People often approach agencies (especially PR agencies) for help in order to tap into their networks, and to gain access to their ‘rolodexes.’ But imagine already having those contacts to begin with? This certainly makes going at it a lot easier (and cheaper). Start with building solid relationships with a few key players (i.e., influencers, media, outlets and other agencies trying to win your business — they are more opt to help get the word out because they want to win you over)
It’s essential to consider the other reasons why investing in a marketing agency can help you grow your startup: 1. Your time should be spent building a really great product. Leave the marketing efforts to the experts. 2. Agencies have a much more unbiased approach to marketing your startup. They know what the media want to see and hear which isn't necessarily what you think it is. 3. Marketing agencies are really great at crafting compelling stories, the why, of the company. This is what you ‘sell’ to the media.
- Renee Warren, Onboardly Media
Focusing on Design Is Not an Option
With an immensely competitive market, these startups must launch strong right out of the gate with not only a functional product, but with a smart and compelling brand experience. This is the new normal — it is no longer acceptable to keep design as a secondary notion. Design is a critical factor to the success of a startup launch. The market is too competitive and high-risk with expensive and limited (talented) resources. A close collaboration with the startup will not only lead to a more vital brand and product, but also provide an integrated and agile approach to user experience, product development and branding.
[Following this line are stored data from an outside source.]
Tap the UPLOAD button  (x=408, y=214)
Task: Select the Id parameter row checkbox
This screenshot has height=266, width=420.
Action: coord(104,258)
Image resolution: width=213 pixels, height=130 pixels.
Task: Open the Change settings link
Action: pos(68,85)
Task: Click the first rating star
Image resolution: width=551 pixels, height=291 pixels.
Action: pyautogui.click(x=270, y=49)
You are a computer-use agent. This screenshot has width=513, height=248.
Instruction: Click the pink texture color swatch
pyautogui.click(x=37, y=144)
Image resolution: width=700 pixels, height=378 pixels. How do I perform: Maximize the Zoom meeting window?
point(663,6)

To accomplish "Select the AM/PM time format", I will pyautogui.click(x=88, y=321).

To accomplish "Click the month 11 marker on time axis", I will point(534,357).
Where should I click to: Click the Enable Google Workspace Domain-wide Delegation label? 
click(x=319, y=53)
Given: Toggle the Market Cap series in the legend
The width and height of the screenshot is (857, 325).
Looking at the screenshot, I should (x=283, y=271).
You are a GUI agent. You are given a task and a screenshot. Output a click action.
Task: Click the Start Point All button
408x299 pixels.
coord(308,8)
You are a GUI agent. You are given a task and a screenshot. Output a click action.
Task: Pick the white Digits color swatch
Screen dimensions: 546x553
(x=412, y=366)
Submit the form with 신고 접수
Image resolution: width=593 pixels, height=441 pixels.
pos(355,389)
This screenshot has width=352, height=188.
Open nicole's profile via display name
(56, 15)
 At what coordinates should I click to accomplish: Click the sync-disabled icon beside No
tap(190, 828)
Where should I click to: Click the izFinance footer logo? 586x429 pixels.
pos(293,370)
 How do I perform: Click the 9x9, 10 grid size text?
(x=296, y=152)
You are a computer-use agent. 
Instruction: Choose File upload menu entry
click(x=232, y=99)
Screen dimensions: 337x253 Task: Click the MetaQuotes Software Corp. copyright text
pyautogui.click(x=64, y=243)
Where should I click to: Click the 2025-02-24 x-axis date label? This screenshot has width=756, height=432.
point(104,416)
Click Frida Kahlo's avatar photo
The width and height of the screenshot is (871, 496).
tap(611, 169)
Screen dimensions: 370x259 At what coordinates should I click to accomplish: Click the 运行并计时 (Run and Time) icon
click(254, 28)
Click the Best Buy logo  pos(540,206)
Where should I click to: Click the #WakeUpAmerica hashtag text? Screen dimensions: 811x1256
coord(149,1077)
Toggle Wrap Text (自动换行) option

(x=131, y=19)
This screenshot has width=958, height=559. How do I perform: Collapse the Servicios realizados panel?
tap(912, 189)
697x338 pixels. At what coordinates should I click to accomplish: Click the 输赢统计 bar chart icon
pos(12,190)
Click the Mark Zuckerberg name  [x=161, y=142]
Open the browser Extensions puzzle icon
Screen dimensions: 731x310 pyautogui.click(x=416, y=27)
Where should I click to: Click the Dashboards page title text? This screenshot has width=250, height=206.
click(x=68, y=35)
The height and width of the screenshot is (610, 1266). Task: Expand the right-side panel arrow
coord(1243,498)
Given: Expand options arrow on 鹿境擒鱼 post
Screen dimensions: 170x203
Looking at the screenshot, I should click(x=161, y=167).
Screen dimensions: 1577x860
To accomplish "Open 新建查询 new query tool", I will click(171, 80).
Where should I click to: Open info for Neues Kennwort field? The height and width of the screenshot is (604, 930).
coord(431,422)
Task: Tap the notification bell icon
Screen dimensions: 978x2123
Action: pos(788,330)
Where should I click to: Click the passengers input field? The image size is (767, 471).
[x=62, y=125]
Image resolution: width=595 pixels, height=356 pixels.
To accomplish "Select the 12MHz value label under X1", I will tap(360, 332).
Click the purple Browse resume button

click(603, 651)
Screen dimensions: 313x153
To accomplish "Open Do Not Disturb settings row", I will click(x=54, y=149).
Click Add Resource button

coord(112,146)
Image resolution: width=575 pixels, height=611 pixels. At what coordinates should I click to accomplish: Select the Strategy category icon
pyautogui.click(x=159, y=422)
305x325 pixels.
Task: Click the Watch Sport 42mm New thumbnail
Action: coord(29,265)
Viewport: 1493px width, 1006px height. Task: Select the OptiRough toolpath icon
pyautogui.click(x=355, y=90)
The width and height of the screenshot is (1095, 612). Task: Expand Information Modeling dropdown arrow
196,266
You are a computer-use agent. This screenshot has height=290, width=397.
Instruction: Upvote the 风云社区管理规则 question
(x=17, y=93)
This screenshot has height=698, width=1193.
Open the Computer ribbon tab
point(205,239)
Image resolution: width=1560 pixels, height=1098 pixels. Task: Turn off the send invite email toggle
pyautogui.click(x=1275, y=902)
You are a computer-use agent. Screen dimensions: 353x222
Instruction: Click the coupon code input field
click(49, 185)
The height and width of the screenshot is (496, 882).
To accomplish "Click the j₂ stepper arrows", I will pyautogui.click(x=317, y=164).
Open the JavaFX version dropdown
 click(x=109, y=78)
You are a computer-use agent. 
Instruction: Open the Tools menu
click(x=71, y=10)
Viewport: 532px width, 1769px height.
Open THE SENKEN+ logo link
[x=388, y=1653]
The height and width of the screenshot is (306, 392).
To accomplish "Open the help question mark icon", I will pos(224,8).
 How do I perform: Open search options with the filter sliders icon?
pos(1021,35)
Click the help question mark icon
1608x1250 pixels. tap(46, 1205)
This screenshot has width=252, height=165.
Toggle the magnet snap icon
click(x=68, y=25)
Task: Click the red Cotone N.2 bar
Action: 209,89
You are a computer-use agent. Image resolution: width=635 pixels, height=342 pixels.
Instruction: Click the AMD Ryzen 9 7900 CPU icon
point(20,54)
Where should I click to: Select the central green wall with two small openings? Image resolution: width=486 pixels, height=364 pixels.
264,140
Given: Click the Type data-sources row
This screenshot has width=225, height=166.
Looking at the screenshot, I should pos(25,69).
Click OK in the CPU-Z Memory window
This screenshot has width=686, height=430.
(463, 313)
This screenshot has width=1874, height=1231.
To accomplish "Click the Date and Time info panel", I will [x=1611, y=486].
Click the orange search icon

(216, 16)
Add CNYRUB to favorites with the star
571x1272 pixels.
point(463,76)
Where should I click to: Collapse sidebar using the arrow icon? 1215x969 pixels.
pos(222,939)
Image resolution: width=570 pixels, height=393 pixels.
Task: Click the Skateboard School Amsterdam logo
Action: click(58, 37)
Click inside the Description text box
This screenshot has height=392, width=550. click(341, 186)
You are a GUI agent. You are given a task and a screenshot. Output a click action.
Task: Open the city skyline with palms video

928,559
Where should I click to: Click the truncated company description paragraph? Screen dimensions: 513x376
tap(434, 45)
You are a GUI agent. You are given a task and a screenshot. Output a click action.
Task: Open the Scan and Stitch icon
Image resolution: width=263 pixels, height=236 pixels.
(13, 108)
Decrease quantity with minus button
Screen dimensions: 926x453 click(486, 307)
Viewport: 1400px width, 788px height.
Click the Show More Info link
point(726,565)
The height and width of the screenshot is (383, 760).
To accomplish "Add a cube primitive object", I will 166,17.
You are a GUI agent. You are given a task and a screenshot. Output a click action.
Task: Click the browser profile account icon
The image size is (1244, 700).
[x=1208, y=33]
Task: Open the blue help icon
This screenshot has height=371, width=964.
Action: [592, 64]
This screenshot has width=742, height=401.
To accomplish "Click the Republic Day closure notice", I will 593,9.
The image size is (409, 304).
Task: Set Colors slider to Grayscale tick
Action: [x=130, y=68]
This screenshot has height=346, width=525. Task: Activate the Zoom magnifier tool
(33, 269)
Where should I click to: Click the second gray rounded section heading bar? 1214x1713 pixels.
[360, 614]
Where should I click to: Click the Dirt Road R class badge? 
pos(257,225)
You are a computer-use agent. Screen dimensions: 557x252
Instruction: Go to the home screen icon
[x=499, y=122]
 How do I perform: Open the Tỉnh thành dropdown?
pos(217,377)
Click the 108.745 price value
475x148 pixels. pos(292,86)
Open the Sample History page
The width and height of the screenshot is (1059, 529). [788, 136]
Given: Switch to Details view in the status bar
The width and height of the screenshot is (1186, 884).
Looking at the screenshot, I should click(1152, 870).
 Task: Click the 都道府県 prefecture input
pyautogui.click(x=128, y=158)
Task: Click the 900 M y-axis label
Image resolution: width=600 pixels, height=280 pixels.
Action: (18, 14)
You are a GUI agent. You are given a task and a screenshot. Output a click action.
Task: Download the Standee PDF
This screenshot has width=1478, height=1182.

- Camillia BenBassat, Avec //
The User Experience Markets Itself
Launching a startup product from the ground up involves a multi-step process, from research and design all the way through development and marketing of their product. We focus on only the UX and UI design aspect of that process (which, in turn, markets itself), which allows startups to refine their ideas through user experience design. The cost of a project, if approaching design and development together, can be exponentially costly. By separating design and investing in solid UX documentation, a client can see their development cost decrease, based on the focused process of defining how a user interacts with that product. The design process is conceptual, and allows for lean iterations.